The constraint function is used to ensure that the sum of the weights for the four assets is equal to 1, which means that no leverage or short positions are allowed. This constraint is added to the optimization problem using the cons dictionary.
The bnds tuple specifies the bounds for each of the four weights, which are set to be between 0 and 1. The initial_guess tuple specifies the initial values for the weights, which are set to (1, 0, 0, 0) to indicate that the initial portfolio is invested entirely in the first asset.
The minimize function is then called to perform the optimization, using the SLSQP (Sequential Least Squares Programming) algorithm as the method. The options dictionary is used to specify the maximum number of iterations for the optimization algorithm.
Finally, the code calculates the “buy-and-hold” returns for the optimized portfolio (msBuyHoldAll) and the one-year returns for the optimized portfolio (msBuyHold1yAll). These values are calculated by applying the optimized weights to the corresponding returns for each of the four assets.
Overall, this code is a tool for analyzing and optimizing the allocation of investments across multiple assets, with the goal of maximizing the risk-adjusted return of the portfolio. The use of the Sharpe ratio as the objective function helps to ensure that the optimization takes into account both the return and the risk of the portfolio.
plt.figure(figsize=(16,6))
plt.plot(BuyHold_SP*100, label='Buy & Hold S&P500')
plt.plot(BuyHold_25Each*100, label=' "" "" 25% of Each')
plt.plot(msBuyHoldAll*100, label=' "" "" Max Sharpe')
plt.xlabel('Time')
plt.ylabel('Cumulative Return (in %)')
plt.margins(x=0.005,y=0.02)
plt.axhline(y=0, xmin=0, xmax=1, linestyle='--', color='k')
plt.legend()
plt.show()
print('SP500 Weight =',round(ms.x[0]*100,2),'%')
print('TSX "" =',round(ms.x[1]*100,2),'%')
print('STOXX600 "" =',round(ms.x[2]*100,2),'%')

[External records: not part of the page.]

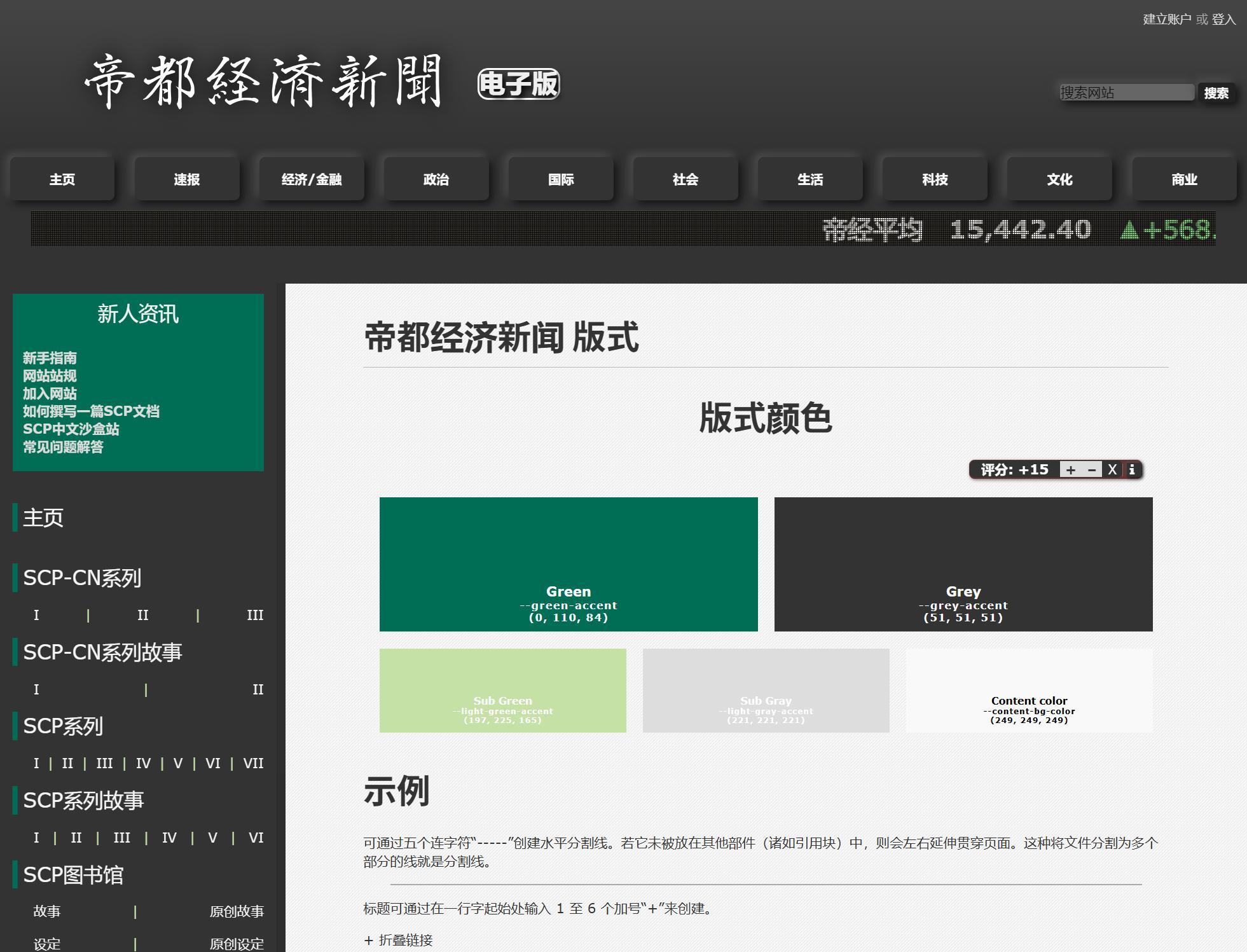1247x952 pixels.
Task: Click the 建立账户 link
Action: [x=1167, y=19]
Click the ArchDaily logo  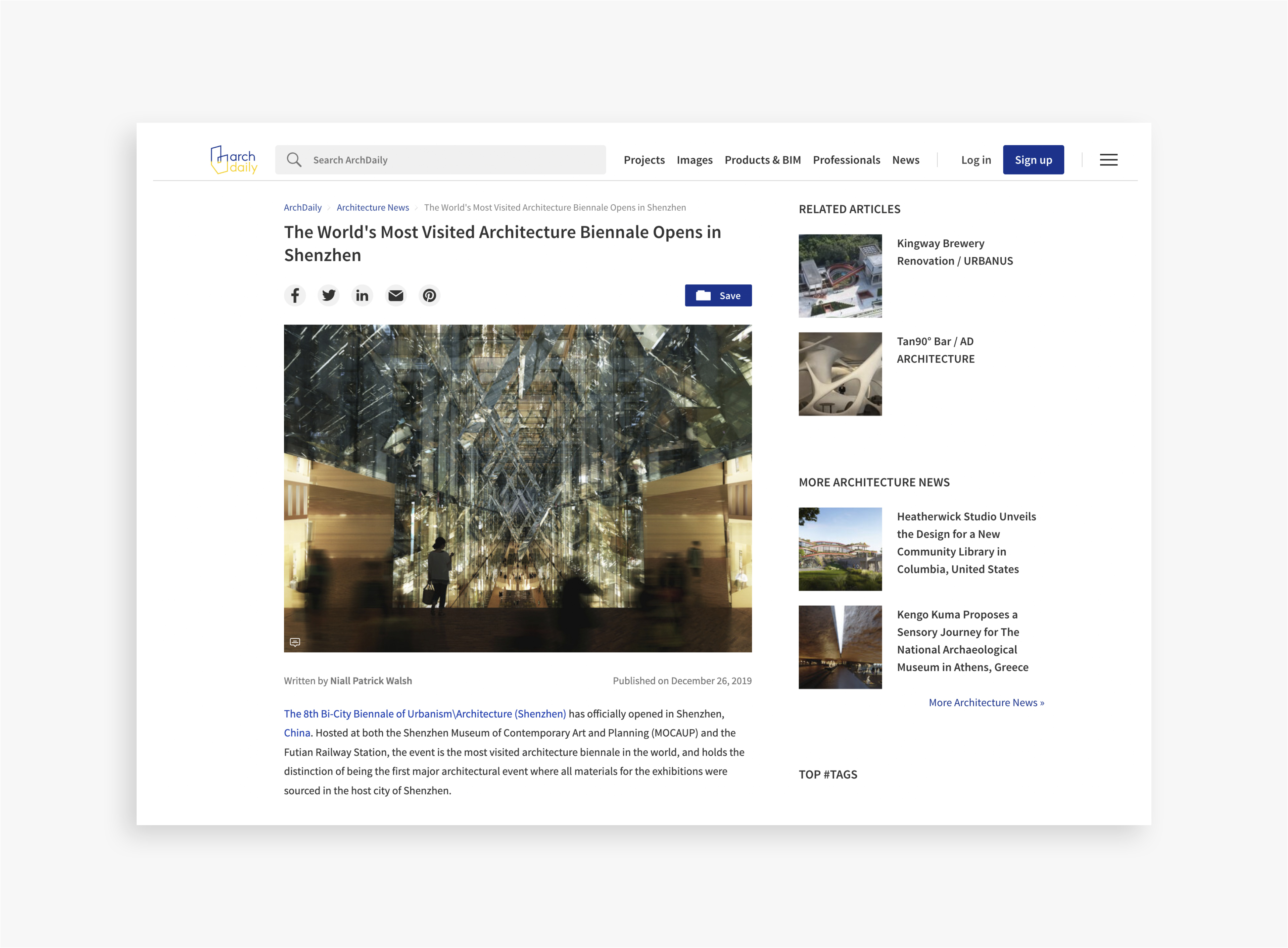(x=234, y=160)
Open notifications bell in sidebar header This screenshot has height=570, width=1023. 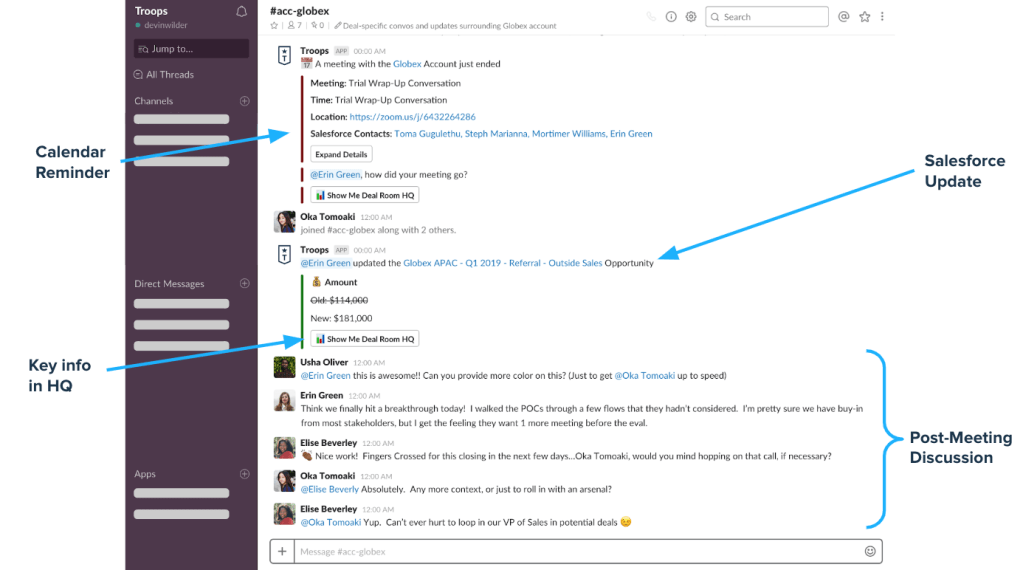coord(241,12)
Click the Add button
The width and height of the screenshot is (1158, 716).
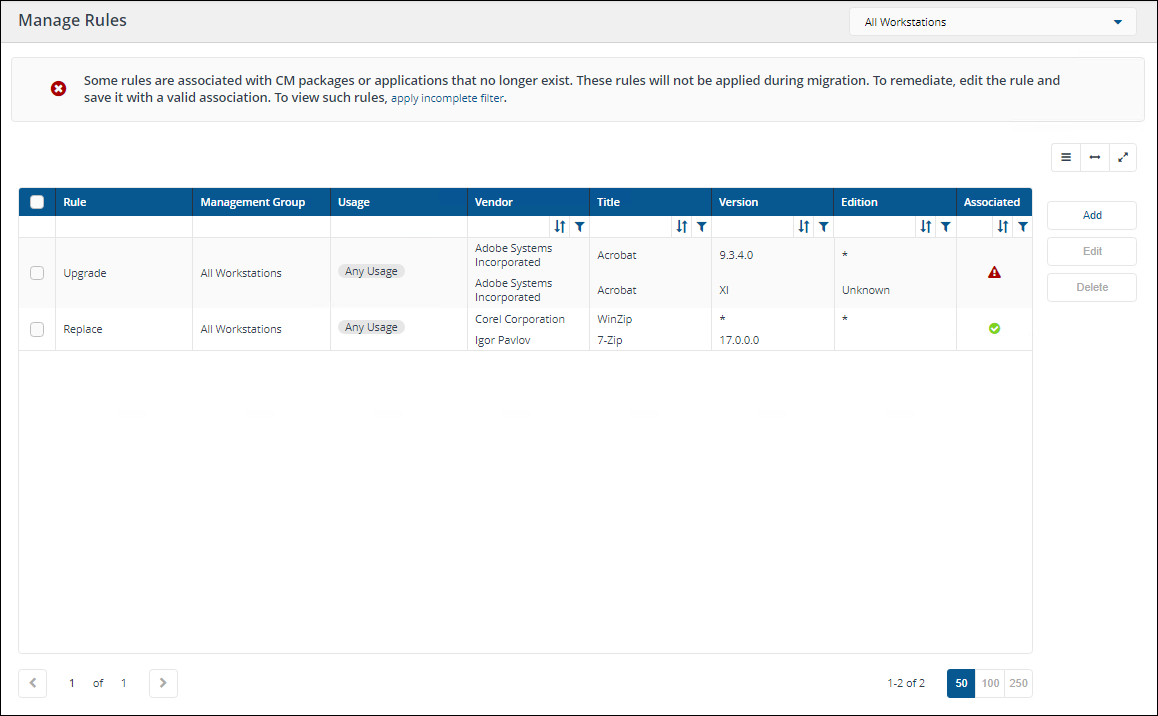1092,215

print('SSE "" =',round(ms.x[3]*100,2),'%')
print()
print('Sharpe =',round(msBuyHold1yAll.mean()/msBuyHold1yAll.std(),3))
print()
print('Median yearly excess return over SP500 =',round((msBuyHold1yAll.median()-SP1Y.median())*100,1),'%')This code implements a comprehensive investment performance visualization and analysis framework designed to evaluate multiple portfolio allocation strategies. The system initiates through the establishment of a specialized plotting environment with precise 16x6 inch dimensional specifications optimizing visual representation capabilities. The visualization framework incorporates three distinct investment methodologies: a passive S&P500 index tracking strategy, a uniformly distributed multi-asset allocation approach implementing 25% weightings across four major market indices (S&P500, TSX, STOXX600, SSE), and an optimized portfolio construction methodology maximizing risk-adjusted returns through Sharpe ratio optimization.